===== RECORDED INFORMATION

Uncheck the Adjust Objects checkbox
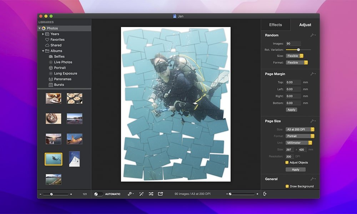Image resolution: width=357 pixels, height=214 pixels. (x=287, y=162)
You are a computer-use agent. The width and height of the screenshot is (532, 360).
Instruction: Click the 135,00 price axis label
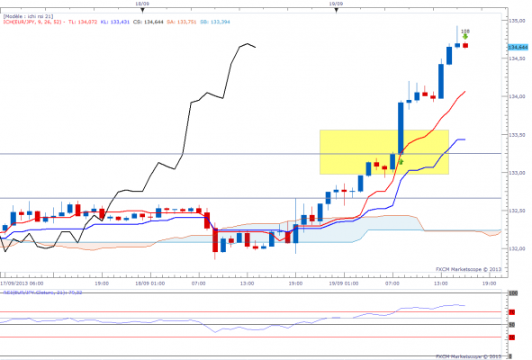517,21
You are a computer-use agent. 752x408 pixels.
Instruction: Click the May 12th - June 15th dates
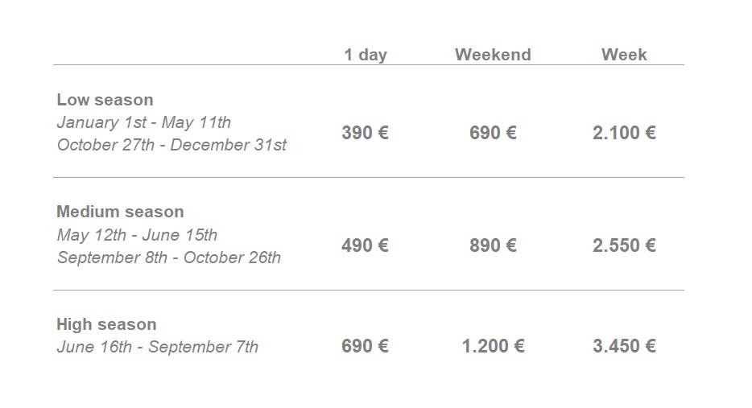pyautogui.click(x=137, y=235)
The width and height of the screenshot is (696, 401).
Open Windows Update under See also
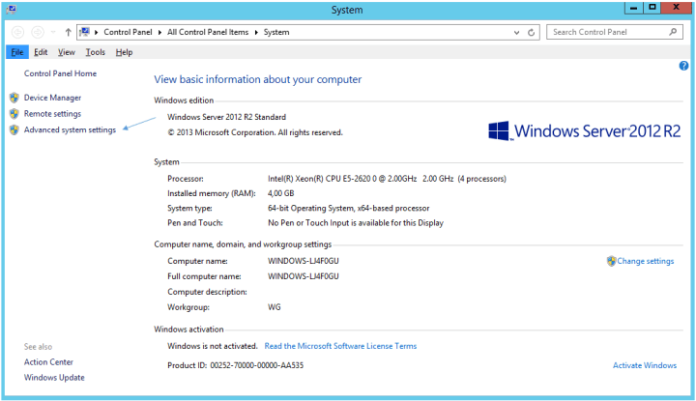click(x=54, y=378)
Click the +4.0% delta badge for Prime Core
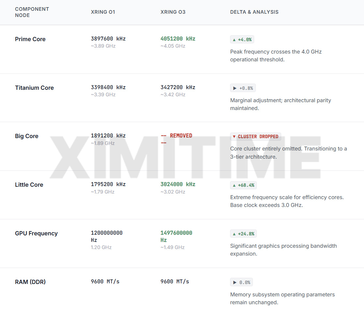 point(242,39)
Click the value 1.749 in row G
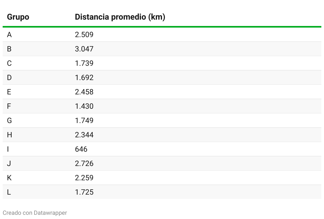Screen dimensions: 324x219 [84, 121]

==========

Your copy should match the material above exactly, minus its pictures.

Uncheck the Adjust Objects checkbox
Image resolution: width=357 pixels, height=214 pixels. (x=287, y=162)
You are a computer-use agent. The width and height of the screenshot is (532, 360).
Instruction: Click the 135,00 price axis label
517,21
You are a computer-use agent. 752x408 pixels.
Instruction: Click the May 12th - June 15th dates
pyautogui.click(x=137, y=235)
The width and height of the screenshot is (696, 401).
Open Windows Update under See also
click(x=54, y=378)
Click the +4.0% delta badge for Prime Core
 point(242,39)
Click the value 1.749 in row G
Screen dimensions: 324x219 [84, 121]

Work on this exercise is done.